=== Text block ===

# honing steel - advice for a brit please



## ruscal (May 5, 2011)

hey guys

i'm looking for a honing steel. i've been through old posts on here, but none of the one recommended steels are available over here (eg: Idahone fine, MAC Black Ceramic, or HandAmerican Borosilicate)

i have global knives at the moment, but might upgrade to Tojiro or Misono at some point soon.

please can anyone recommend anything that is available in the UK steel wise?


----------



## capsaicin (Jan 16, 2011)

Globals can be steeled with ordinary steels.

If you really can't find it in the UK, many US vendors will ship there.  Email them for their shipping policies.  One of them has a $7 flat shipping.


----------



## ruscal (May 5, 2011)

just any ordinary steel?

so diamond, ceramic, glass, or anything at all? and any old brand?

thats great if its true!


----------



## capsaicin (Jan 16, 2011)

Well, maybe not just ANYTHING.  You do want the rod to be harder than the knife.  Globals clock in at 57-58, but so do today's Wusthofs and higher end Henckels, both of which used to have hardness ratings in the mid-50's, but which have improved their heat treatment in recent years.

So, you should check the hardness of the rod if it is published.  Iif you cannot find out online about the hardness of a particular steel rod, a steel rod of recent vintage from Wusthof or Henckels should be a pretty safe bet.  Ceramic used in honing rods will generally be harder than any steel, and glass is always harder than any steel.  Diamond...  Well, diamond rods work by abrading the edge, and the ones I've seen tear up the blade pretty quick, so I am a little leery of them.  But it would work.

=== Entries ===

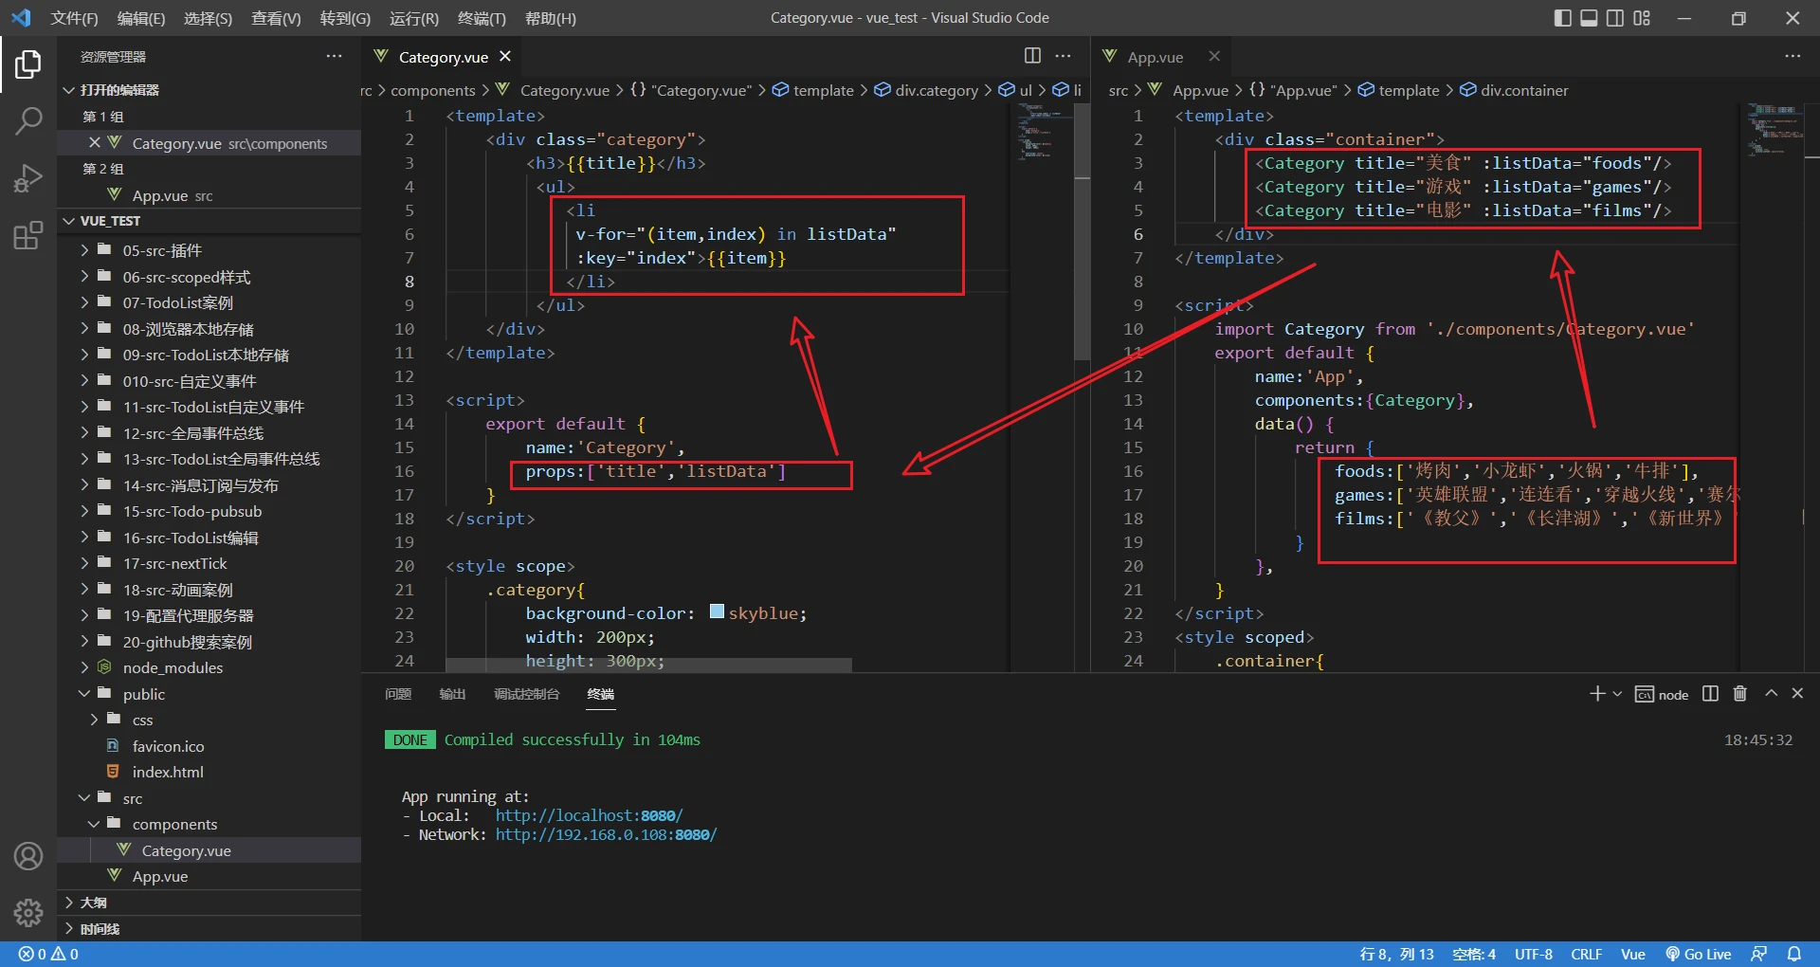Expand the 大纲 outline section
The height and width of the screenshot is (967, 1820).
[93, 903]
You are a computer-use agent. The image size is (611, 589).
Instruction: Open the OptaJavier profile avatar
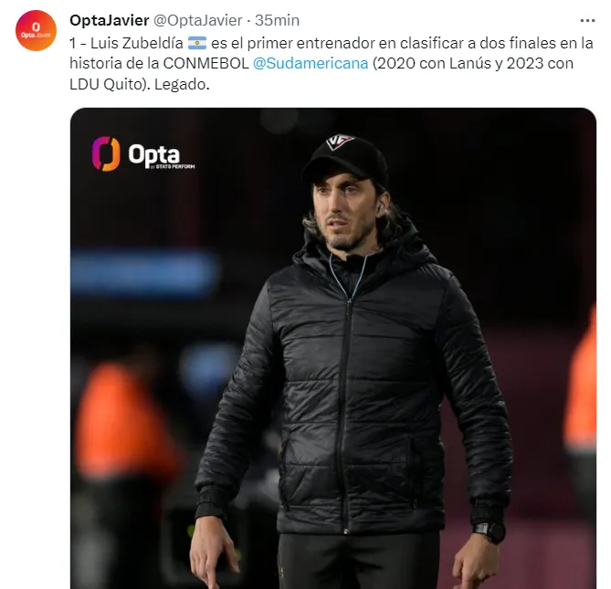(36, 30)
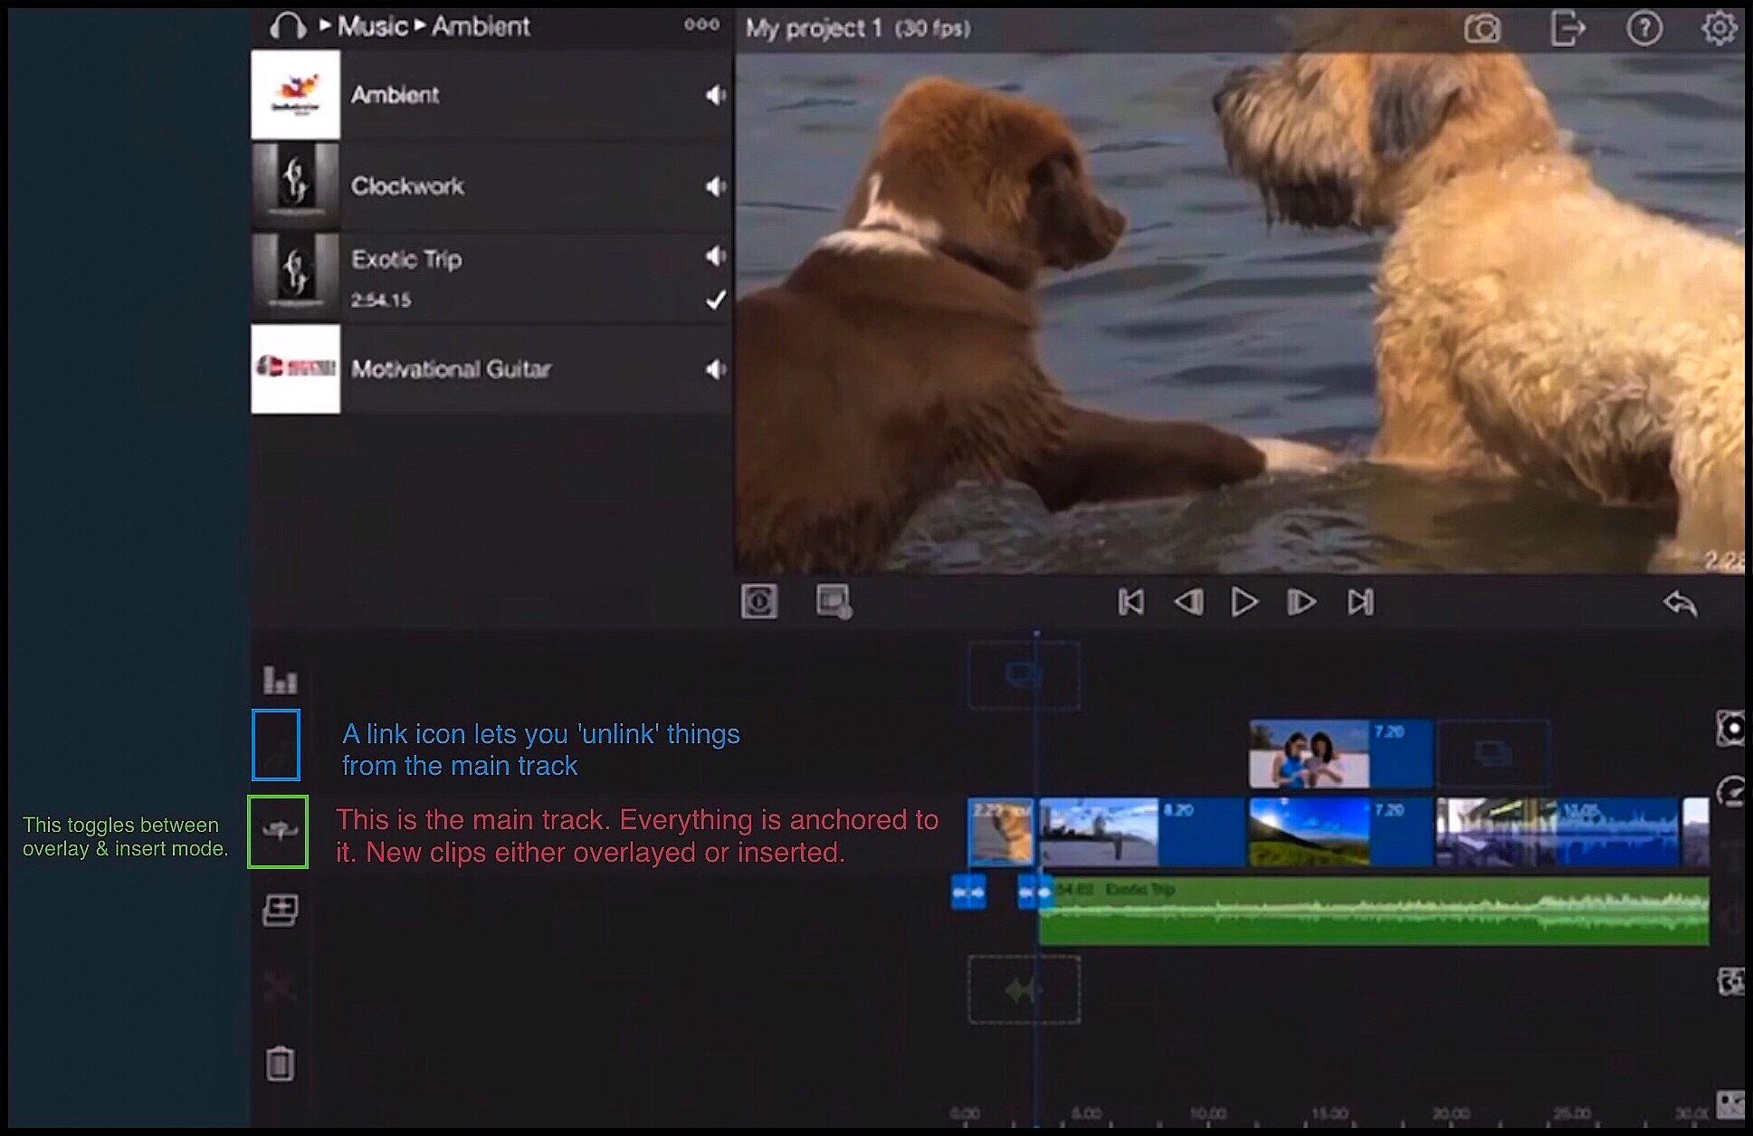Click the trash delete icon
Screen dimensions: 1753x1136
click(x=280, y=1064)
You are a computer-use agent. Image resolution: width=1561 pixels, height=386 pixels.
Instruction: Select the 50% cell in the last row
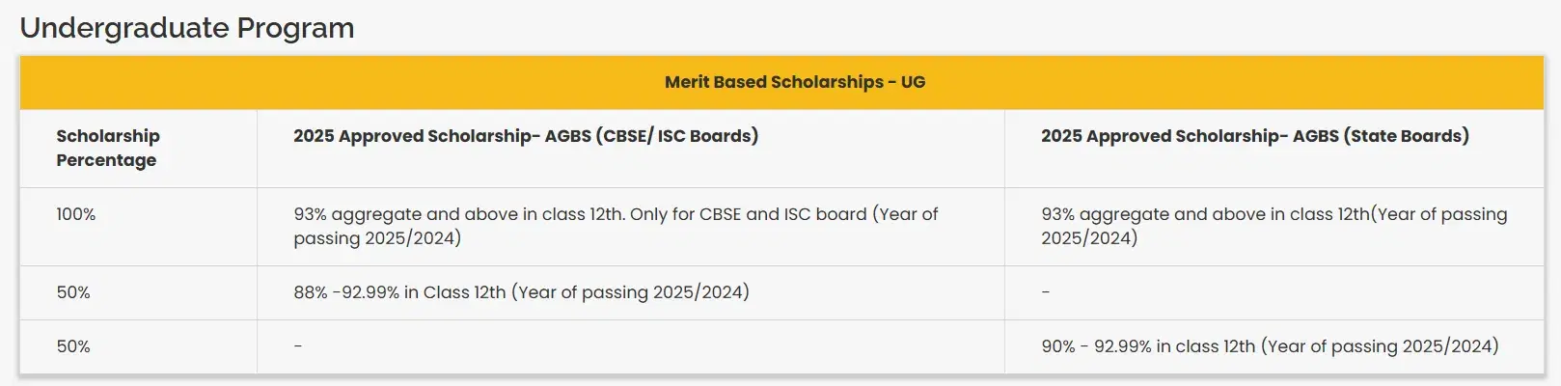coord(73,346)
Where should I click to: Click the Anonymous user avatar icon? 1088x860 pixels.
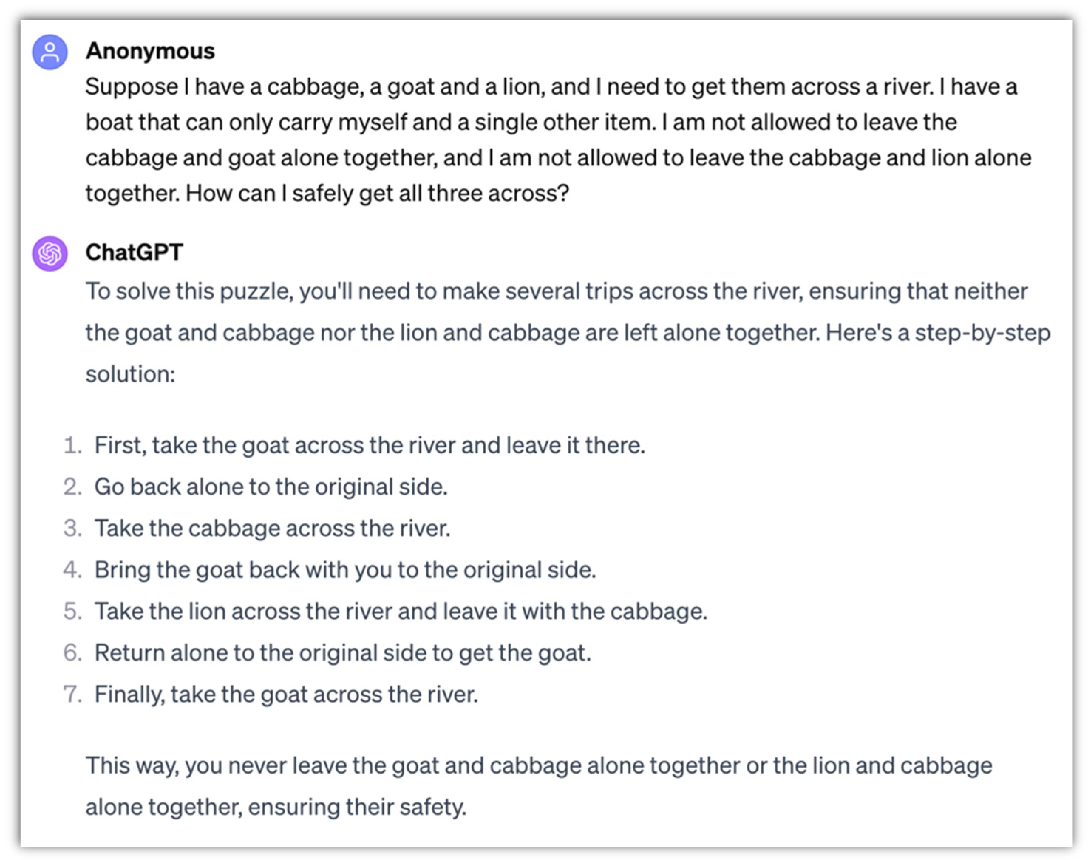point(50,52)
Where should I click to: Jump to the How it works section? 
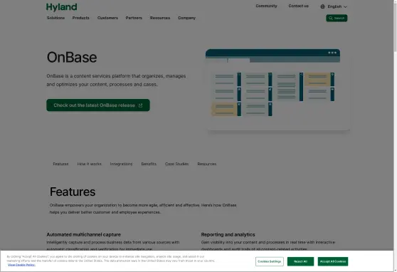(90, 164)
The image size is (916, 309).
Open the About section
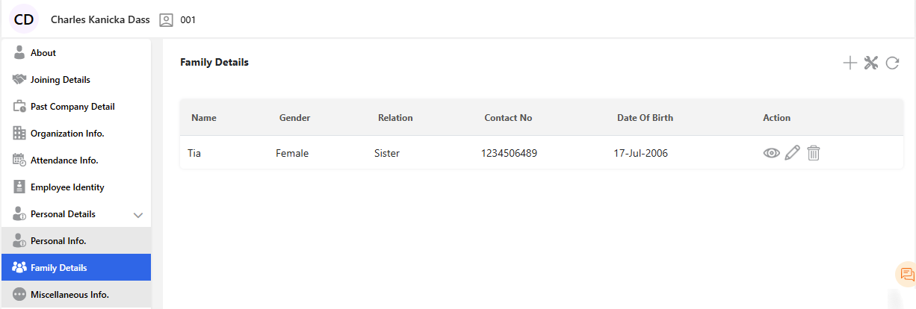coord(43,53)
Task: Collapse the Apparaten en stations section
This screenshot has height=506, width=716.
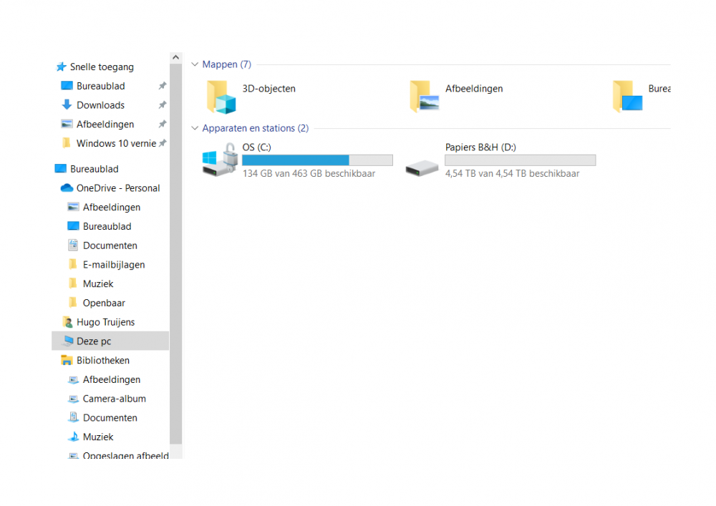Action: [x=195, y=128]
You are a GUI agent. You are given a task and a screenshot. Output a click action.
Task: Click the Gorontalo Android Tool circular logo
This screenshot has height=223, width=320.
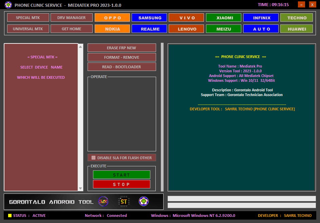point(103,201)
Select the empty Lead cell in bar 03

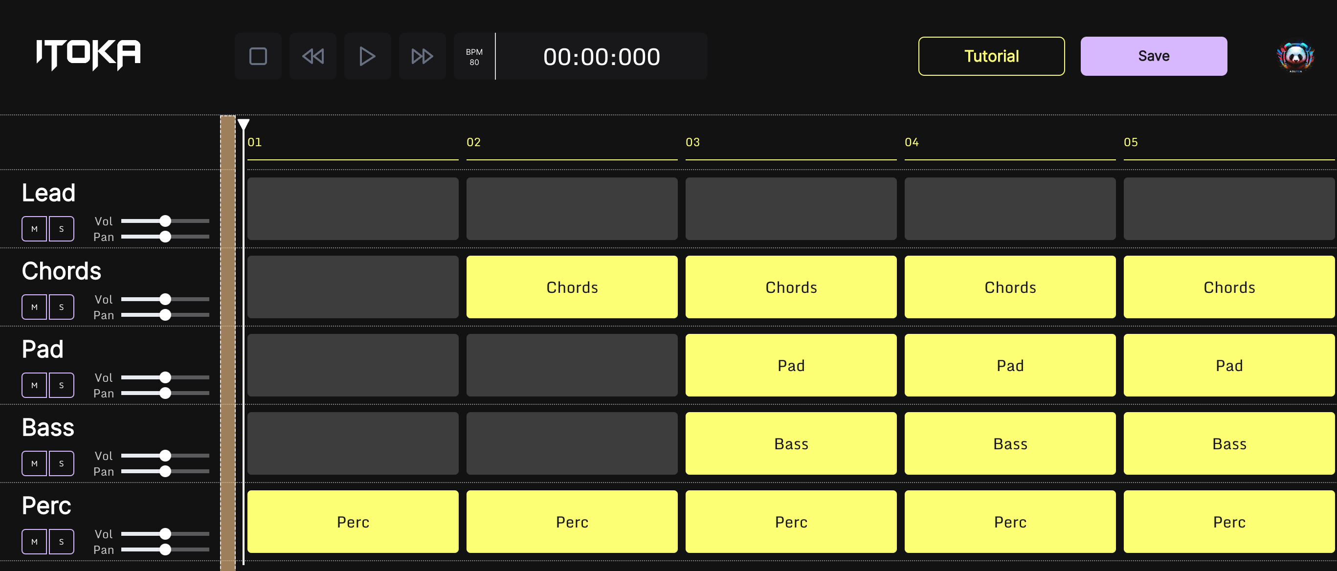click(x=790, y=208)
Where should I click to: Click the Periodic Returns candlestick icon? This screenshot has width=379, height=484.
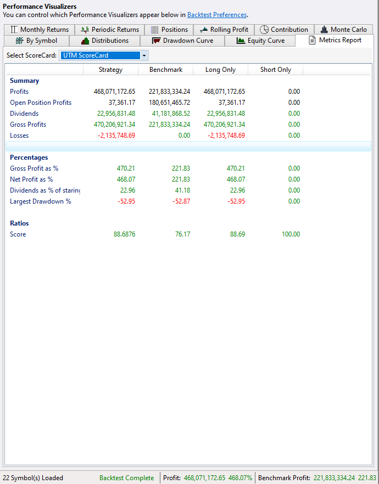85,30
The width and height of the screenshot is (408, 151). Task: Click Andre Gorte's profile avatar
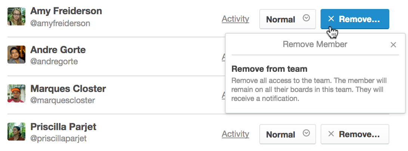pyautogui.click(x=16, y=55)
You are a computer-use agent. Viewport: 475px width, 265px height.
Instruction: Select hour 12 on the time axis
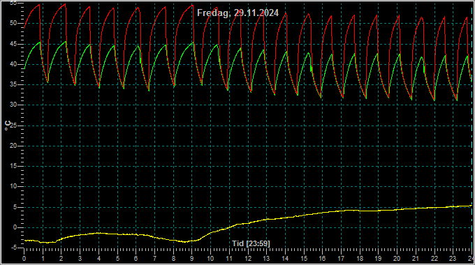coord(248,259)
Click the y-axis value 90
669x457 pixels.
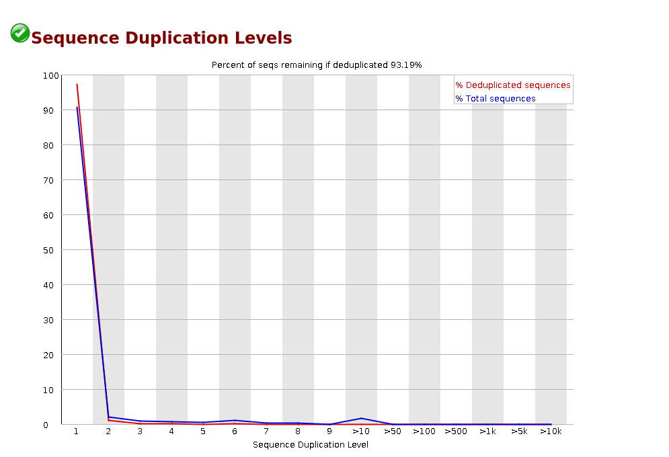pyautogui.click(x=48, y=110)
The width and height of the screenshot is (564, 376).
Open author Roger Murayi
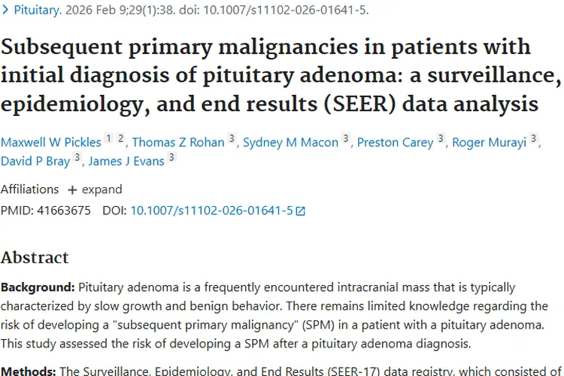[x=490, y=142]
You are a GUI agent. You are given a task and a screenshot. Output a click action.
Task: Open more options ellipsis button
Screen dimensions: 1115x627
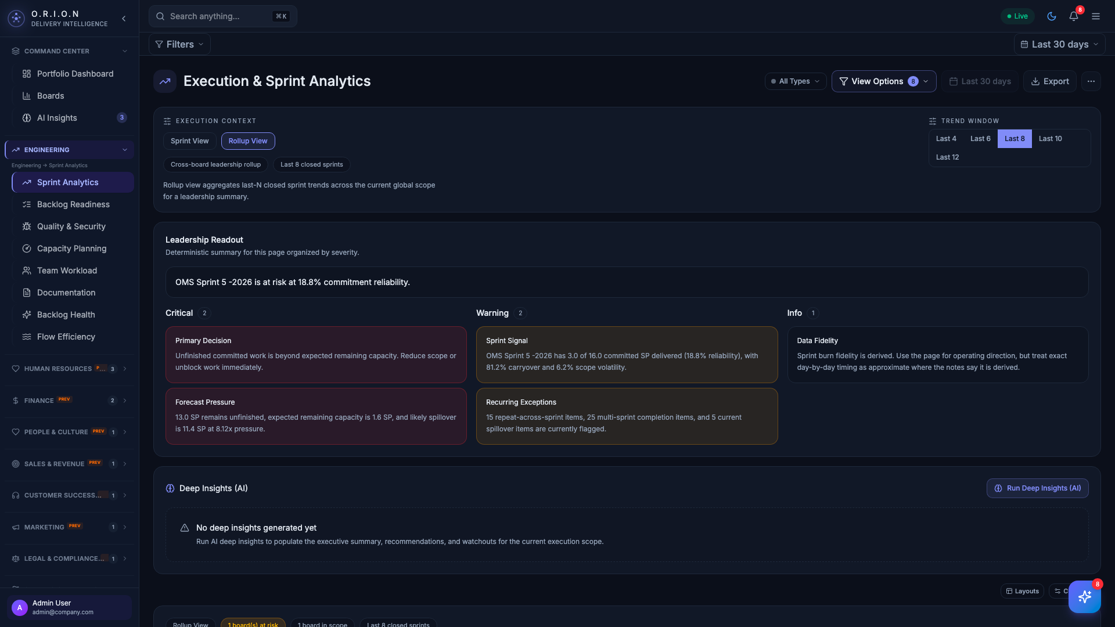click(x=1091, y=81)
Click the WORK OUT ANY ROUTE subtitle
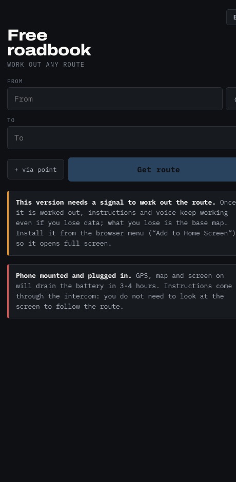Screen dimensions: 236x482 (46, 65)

===

_Stated exercise 1_. Could you edit the records, from their first line up to and including the line with "point(103,201)", by replacing "circular logo" with "round logo" and keeping everything else unchanged? Leave the pictures out of your answer.
_Stated exercise 2_. Can you pick up the honing steel thread where it stops and continue it?
The records are unrelated to the honing steel thread.

_Task response 1_.
Expand the 大纲 outline section
The height and width of the screenshot is (967, 1820).
[93, 903]
You are a computer-use agent. The image size is (611, 589).
Instruction: Open the OptaJavier profile avatar
(36, 30)
Click the trash delete icon
Screen dimensions: 1753x1136
click(x=280, y=1064)
You are a computer-use agent. Image resolution: width=1561 pixels, height=386 pixels.
Instruction: Select the 50% cell in the last row
coord(73,346)
Where should I click to: Click the Anonymous user avatar icon? 1088x860 pixels.
point(50,52)
Where should I click to: Jump to the How it works section? 
(90, 164)
The image size is (916, 309).
Open the About section
coord(43,53)
Task: Collapse the Apparaten en stations section
This screenshot has height=506, width=716.
Action: [x=195, y=128]
You are a GUI agent. You are given a task and a screenshot. Output a click action.
Task: Click the Gorontalo Android Tool round logo
This screenshot has height=223, width=320.
point(103,201)

_Task response 2_.
----------



## ruscal (May 5, 2011)

thanks mate

i saw this one in a local cook shop which i thought looked pretty good:

http://www.wusthof.com/desktopdefau...es-115/tabid-112/239_read-2367/categories-210

but when the girl at the counter asked what knives i had and i said Global, she freaked out a bit about me using it.

sounds like it's gonna be perfect though... thanks again!


----------



## capsaicin (Jan 16, 2011)

I don't understand why she would flip out like that. Global makes and sells sharpening rods -- abrasive rods that don't just smooth the edge but also abrades away a little bit of metal to give you a fresh edge -- under its own brand:


Maybe she thinks an 800 grit rod is not giving a Global the best edge it could. But if you're happy with the edge who's she to make that decision for you.

That being said though, if they would let you try it in the store, I would bring a knife and do so before I buy. Wusthof and many others make abrasive rods in finer grit than that one.


----------



## petemccracken (Sep 18, 2008)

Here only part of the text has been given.